A radicalidade do conceito de direitos reprodutivos

Foto: João Godinho

Escrevi, na semana passada, sobre a propriedade de a presidente Dilma Rousseff ter declarado que “meio ambiente não é adereço”. Porém, na Conferência das Nações Unidas sobre Desenvolvimento Sustentável, a Rio+20, um conceito caro à luta internacional pelos direitos das mulheres à saúde foi golpeado, num consenso capitaneado pelo Brasil, atendendo a um anseio fundamentalista, desde a Conferência de População do Cairo (1994), daquele país não habitado por mulheres nem por crianças e que se comporta como religião ou como Estado, segundo as conveniências da hora: o Vaticano.

Por: Fátima Oliveira

Falo dos direitos reprodutivos, que na plataforma do Cairo estão expressos como se segue: “Os direitos reprodutivos abrangem certos direitos humanos já reconhecidos em leis nacionais, em documentos internacionais sobre direitos humanos, em outros documentos consensuais. Esses direitos se ancoram no reconhecimento do direito básico de todo casal e de todo indivíduo de decidir livre e responsavelmente sobre o número, o espaçamento e a oportunidade de ter filhos e de ter a informação e os meios de assim o fazer, e o direito de gozar do mais elevado padrão de saúde sexual e reprodutiva. Inclui também seu direito de tomar decisões sobre a reprodução, livre de discriminação, coerção ou violência” (§ 7.3).

Para Sônia Corrêa, Paulo de Martino Jannuzzi e José Eustáquio Diniz Alves, em “Direitos e saúde sexual e reprodutiva: Marco Teórico-Conceitual e Sistema de Indicadores”, “o conceito de direitos reprodutivos foi desenvolvido em resposta tanto às questões demográficas quanto às questões de saúde”. Acrescento que o referido conceito encerra uma reivindicação de ordem política sobre o Estado por qualidade na atenção à saúde da mulher e referenda a consigna “Nossos corpos nos pertencem”, razão da ira fundamentalista que o Vaticano expressa na ONU.

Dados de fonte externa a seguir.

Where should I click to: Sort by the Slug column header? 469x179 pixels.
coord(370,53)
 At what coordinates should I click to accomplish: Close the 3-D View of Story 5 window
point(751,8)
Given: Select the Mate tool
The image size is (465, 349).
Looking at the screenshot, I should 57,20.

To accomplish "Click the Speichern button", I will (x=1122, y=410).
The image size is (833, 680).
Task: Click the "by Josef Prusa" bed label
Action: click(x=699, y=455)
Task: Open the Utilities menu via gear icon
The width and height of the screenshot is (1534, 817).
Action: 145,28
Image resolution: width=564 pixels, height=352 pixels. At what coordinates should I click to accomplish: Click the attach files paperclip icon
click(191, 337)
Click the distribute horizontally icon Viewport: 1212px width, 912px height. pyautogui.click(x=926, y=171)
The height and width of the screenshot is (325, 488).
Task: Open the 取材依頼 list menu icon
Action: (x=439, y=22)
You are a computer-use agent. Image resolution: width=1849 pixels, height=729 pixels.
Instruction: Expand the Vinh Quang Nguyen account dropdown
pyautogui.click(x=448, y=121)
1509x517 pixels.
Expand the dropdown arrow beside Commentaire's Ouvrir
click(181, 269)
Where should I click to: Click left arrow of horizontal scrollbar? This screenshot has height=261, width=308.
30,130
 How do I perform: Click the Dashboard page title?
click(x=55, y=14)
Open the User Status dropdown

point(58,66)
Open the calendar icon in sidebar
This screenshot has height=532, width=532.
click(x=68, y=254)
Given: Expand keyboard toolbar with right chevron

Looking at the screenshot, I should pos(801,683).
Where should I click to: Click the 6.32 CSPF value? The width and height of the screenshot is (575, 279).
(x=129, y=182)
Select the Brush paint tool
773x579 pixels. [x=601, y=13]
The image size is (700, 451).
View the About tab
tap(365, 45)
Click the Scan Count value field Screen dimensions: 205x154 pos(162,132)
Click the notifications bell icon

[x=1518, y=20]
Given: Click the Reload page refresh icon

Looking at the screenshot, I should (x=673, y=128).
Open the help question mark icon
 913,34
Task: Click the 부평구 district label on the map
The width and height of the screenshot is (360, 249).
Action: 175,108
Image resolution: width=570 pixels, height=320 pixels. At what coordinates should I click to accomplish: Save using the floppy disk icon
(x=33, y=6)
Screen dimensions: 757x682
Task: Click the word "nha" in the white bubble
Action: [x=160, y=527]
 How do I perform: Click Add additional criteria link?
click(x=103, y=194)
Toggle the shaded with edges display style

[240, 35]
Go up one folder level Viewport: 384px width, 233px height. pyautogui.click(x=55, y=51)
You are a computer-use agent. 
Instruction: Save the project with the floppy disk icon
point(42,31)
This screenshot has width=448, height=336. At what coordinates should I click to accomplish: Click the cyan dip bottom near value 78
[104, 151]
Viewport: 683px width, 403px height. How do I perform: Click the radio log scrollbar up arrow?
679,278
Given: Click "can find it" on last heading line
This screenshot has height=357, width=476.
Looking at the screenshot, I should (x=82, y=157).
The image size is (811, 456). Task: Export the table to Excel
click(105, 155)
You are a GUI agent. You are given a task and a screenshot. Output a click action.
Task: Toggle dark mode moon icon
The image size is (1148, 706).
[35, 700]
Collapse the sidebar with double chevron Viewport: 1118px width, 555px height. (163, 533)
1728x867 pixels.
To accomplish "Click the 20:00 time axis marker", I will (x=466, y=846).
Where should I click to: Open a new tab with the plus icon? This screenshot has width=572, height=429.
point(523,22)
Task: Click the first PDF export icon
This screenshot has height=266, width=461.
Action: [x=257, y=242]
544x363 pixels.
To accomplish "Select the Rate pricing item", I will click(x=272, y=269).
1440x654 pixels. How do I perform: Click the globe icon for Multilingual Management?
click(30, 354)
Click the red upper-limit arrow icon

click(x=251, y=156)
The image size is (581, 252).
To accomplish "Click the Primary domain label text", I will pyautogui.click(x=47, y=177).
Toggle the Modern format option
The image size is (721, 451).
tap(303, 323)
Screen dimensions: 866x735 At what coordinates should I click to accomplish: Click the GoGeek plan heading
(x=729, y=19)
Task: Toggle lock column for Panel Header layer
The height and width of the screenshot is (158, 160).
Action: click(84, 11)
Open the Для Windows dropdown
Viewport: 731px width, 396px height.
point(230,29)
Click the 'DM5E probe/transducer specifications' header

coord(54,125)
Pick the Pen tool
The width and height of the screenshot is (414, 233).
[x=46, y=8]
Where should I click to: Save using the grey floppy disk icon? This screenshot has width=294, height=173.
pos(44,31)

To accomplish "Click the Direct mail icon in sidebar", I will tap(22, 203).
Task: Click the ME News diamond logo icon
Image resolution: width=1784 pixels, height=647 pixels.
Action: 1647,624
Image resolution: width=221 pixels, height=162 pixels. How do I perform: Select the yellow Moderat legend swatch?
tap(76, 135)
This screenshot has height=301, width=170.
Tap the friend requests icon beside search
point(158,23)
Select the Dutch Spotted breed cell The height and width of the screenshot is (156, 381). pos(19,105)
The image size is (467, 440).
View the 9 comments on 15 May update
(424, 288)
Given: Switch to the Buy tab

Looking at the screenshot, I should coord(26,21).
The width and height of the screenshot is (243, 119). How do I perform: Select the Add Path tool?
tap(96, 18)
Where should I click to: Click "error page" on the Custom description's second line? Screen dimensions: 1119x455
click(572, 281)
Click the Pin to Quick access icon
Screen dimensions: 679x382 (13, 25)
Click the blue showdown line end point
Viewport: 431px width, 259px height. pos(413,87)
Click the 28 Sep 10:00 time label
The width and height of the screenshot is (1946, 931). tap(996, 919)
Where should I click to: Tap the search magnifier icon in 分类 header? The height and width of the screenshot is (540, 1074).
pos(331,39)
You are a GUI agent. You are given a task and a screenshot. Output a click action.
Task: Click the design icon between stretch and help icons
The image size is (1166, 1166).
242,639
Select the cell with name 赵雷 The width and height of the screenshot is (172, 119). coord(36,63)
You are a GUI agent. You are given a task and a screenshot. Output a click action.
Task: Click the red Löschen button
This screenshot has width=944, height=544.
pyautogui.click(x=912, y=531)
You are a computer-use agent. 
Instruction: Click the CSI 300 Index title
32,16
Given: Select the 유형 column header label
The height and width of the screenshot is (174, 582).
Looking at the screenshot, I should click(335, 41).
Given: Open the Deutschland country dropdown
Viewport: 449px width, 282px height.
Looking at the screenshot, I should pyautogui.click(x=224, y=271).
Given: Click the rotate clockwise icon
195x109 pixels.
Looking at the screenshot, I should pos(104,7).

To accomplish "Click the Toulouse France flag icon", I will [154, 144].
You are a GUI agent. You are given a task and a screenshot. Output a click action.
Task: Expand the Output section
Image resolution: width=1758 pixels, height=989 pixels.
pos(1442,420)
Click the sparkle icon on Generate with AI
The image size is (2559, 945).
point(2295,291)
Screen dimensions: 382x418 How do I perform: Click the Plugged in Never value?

Tenho dito, por paradoxal que possa parecer, que “lutar pela saúde da mulher é a arte de fazer inimigos. Por que governantes e executores de políticas de saúde são intolerantes quando nos referimos à saúde da mulher? Ouvi de um secretário de saúde: ‘As feministas são muito abusadas, exigentes demais e nunca nada está bom para elas’. Enfim, somos umas chatas. Vai ver que somos! Afinal, o que é saúde da mulher em ‘feministês’, que soa como uma linguagem indecifrável para a maioria de governos e gestores de saúde, ou mesmo um palavrão, ou um xingamento à mãe deles?

A ONU concorda
com injustiças,
mandando
os direitos reprodutivos
para as profundas
do inferno, com o
aceite do Brasil

Saúde da mulher é um campo de assistência, estudos e pesquisas consolidado, cuja área de maior destaque é a dos direitos reprodutivos – que concentra mais conflitos referentes à opressão de gênero”. Para Sônia Corrêa e Betânia Ávila (2003), a saúde da mulher surgiu “como uma estratégia semântica para traduzir, em termos de debate público e propostas políticas, o lema feminista da década de 70: ‘Nossos corpos nos pertencem'”.
O controle social do processo de procriação é, por extensão, o controle da sexualidade e, embora não sendo a única causa, está também na base original da dominação de gênero; então, ao explicitar com fidelidade a situação de cidadania de segunda categoria na qual as mulheres vivem, saúde da mulher soa como uma subversão do status quo. Só pode ser. Não deixa de ser.

Reafirmo que nada demoverá o feminismo mundial de expressar desacordo quando o sistema Nações Unidas concorda com injustiças, mandando os direitos reprodutivos para as profundas do inferno, com o aceite do Brasil, que tratou os direitos reprodutivos como adereço inútil.